(Saved entries)
######
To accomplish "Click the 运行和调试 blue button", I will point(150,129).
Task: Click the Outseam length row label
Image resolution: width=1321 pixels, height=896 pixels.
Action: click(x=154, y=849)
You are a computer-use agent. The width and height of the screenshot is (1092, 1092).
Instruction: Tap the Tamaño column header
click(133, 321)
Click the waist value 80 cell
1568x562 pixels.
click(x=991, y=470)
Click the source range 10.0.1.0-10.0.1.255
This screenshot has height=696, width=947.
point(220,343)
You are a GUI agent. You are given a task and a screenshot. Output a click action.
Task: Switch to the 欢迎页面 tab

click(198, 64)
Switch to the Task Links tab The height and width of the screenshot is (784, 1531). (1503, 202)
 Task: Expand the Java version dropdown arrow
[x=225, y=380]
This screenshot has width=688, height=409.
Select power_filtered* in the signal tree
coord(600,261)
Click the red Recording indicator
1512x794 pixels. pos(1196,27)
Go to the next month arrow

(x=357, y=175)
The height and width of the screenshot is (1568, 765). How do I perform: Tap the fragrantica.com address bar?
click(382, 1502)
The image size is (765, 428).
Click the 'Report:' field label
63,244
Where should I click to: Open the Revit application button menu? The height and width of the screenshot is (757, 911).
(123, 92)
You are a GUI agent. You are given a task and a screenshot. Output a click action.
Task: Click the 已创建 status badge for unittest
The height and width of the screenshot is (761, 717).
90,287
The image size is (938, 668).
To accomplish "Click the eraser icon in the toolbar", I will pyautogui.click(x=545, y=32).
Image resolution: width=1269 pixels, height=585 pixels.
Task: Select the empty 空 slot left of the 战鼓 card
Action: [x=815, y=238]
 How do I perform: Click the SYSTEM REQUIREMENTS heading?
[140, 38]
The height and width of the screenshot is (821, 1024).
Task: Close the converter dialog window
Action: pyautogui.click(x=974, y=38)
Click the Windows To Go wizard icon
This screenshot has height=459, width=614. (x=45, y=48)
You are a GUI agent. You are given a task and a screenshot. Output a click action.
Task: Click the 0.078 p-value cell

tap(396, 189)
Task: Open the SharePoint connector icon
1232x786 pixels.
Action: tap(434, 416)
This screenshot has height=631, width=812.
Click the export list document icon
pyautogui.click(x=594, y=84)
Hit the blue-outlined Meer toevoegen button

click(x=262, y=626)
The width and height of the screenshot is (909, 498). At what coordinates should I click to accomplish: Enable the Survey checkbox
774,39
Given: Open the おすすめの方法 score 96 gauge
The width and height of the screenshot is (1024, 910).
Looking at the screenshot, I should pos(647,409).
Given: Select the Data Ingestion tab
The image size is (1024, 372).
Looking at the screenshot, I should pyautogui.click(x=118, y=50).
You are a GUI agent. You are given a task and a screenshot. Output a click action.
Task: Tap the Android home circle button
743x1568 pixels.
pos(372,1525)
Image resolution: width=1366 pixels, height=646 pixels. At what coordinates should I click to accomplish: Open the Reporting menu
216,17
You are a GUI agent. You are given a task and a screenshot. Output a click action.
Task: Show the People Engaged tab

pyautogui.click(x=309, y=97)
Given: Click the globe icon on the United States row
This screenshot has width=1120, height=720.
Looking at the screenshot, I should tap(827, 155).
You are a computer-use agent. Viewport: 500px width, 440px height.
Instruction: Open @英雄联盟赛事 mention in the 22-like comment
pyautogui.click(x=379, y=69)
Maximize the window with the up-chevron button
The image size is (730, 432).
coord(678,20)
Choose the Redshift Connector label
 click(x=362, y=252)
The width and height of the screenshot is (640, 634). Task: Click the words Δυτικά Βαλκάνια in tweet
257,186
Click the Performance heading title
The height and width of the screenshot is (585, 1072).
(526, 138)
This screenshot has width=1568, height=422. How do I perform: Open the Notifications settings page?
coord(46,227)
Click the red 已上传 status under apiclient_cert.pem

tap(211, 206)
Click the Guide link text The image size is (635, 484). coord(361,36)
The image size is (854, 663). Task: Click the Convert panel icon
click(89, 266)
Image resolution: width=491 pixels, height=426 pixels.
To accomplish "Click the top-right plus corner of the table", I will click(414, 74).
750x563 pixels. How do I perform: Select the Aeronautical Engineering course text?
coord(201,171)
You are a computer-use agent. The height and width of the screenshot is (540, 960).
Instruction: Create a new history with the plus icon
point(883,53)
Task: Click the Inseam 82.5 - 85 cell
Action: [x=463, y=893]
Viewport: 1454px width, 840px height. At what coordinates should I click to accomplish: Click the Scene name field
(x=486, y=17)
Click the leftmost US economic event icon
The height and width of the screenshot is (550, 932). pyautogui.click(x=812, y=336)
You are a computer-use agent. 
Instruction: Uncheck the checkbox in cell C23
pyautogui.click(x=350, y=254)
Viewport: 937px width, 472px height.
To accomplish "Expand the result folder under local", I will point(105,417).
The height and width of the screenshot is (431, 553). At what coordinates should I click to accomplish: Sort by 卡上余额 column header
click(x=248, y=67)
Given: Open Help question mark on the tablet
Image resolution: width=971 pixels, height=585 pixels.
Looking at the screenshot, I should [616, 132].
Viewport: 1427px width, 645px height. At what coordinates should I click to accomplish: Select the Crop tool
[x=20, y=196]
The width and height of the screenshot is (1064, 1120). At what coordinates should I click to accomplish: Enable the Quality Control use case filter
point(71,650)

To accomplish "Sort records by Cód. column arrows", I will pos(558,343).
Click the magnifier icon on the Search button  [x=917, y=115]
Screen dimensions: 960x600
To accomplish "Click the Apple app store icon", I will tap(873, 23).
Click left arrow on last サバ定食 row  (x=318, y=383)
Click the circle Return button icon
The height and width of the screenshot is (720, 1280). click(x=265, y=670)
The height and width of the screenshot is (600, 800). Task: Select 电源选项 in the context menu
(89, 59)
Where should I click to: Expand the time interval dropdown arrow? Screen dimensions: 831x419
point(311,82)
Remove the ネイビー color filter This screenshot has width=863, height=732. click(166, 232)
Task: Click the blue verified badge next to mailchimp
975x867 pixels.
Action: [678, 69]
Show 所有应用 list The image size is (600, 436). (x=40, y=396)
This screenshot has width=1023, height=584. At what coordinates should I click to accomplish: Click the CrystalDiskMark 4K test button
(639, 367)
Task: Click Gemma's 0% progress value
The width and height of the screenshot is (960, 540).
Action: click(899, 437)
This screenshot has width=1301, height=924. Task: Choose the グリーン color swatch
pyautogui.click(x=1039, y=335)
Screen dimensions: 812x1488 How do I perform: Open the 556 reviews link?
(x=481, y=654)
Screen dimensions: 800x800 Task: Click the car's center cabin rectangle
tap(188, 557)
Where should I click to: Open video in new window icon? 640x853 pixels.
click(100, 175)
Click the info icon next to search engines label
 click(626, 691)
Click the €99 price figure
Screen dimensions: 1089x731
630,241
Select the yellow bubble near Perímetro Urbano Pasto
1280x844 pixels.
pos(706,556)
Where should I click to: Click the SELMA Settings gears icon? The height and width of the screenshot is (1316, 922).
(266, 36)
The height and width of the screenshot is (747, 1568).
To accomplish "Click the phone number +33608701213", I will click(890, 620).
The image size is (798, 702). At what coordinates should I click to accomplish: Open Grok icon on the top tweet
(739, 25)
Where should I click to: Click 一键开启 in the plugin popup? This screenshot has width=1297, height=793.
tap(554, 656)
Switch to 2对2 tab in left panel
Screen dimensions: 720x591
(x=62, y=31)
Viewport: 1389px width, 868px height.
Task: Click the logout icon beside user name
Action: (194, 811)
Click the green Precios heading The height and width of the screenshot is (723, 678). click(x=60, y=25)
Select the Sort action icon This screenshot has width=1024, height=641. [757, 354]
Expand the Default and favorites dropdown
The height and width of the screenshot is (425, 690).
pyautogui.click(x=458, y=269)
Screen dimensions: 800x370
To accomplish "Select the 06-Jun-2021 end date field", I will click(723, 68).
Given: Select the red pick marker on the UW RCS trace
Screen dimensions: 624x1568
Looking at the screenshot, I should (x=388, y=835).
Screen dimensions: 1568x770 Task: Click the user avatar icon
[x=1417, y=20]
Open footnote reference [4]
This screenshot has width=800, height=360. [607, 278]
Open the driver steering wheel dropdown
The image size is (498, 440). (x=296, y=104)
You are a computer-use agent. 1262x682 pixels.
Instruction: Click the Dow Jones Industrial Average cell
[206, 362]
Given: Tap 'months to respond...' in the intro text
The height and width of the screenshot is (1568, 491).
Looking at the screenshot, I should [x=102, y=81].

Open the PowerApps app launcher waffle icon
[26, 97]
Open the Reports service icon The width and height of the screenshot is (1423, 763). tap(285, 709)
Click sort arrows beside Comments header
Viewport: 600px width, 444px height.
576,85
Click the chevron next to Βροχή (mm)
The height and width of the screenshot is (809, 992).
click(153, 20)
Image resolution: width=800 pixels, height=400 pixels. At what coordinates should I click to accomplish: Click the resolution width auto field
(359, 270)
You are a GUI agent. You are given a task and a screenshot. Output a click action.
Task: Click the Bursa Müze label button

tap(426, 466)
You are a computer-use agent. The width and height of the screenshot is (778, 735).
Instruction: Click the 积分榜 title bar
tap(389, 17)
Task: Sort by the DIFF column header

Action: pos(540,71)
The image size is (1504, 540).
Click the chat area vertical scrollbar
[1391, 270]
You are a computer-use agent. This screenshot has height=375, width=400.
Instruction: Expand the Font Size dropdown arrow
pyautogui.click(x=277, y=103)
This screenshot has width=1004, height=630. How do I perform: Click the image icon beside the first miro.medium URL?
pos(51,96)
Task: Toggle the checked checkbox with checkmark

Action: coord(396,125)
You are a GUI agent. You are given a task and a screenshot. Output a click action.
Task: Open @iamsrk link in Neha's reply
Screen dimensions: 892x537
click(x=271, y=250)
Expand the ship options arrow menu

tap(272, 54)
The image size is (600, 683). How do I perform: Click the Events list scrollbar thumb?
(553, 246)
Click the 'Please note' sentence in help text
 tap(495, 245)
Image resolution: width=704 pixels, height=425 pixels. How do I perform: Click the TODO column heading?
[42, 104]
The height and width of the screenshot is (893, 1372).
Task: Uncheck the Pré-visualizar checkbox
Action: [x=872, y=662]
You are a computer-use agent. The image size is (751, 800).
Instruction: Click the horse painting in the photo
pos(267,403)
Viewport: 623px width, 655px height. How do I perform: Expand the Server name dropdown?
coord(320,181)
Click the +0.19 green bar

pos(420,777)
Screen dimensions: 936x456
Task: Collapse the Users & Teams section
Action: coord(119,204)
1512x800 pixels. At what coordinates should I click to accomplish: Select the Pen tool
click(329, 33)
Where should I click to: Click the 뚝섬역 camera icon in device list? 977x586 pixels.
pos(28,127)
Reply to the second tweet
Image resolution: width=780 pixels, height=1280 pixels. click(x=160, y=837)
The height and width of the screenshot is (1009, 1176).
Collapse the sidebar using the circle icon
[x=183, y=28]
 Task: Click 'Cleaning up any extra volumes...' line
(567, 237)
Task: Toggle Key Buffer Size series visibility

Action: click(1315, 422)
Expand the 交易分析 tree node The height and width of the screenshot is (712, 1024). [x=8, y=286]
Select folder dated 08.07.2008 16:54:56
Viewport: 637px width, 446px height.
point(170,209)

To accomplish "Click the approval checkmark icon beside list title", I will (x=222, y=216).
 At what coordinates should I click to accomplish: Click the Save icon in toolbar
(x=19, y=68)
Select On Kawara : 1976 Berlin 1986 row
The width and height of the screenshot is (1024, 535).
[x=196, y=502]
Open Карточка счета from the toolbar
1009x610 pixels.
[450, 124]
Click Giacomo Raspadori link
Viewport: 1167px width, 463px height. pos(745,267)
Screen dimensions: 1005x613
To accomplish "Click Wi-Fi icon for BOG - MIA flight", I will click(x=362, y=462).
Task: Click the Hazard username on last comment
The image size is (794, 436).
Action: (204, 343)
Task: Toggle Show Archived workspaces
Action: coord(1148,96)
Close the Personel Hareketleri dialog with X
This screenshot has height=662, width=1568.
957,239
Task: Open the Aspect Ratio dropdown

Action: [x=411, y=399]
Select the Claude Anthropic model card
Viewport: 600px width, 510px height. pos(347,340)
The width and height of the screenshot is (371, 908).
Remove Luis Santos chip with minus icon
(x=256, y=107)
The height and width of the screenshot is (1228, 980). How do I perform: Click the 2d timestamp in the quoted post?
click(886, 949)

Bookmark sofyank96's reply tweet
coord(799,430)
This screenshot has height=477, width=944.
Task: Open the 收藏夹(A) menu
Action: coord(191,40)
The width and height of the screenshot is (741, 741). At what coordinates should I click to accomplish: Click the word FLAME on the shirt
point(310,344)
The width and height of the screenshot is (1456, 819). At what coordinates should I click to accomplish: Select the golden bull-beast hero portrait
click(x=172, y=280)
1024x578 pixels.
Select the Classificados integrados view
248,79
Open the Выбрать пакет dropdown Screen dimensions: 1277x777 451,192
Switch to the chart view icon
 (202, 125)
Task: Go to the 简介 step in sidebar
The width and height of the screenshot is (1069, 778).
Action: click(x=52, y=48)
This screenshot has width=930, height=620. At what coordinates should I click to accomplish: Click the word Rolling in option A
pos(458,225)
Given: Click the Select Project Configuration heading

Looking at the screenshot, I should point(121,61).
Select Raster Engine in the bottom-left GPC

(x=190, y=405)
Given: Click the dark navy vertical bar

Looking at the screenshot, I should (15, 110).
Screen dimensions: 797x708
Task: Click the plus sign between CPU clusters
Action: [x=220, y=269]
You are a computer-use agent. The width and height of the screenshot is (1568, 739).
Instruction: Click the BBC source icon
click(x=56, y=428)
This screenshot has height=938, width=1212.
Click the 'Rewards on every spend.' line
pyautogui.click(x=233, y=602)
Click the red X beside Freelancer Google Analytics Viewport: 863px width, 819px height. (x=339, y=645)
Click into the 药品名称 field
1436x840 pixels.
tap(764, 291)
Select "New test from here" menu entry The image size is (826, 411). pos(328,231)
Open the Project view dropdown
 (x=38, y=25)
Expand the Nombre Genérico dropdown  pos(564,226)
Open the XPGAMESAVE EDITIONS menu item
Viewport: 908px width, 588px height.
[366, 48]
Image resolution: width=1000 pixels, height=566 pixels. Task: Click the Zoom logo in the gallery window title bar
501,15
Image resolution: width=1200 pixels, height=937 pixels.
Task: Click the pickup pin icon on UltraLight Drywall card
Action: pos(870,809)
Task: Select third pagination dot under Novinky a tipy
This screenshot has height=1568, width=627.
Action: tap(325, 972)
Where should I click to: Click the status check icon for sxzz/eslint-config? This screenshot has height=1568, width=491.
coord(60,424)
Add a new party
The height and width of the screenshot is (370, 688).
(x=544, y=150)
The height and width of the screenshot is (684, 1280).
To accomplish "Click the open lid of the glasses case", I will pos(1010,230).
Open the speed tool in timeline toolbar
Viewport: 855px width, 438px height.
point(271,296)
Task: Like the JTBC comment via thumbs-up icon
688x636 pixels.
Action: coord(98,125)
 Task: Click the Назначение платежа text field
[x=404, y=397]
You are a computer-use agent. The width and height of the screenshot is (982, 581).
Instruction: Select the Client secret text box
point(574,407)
######
● Task item: From the records above, show each line that contains the word "last".

● Answer to this exercise:
Click left arrow on last サバ定食 row  (x=318, y=383)
Task: Click the Hazard username on last comment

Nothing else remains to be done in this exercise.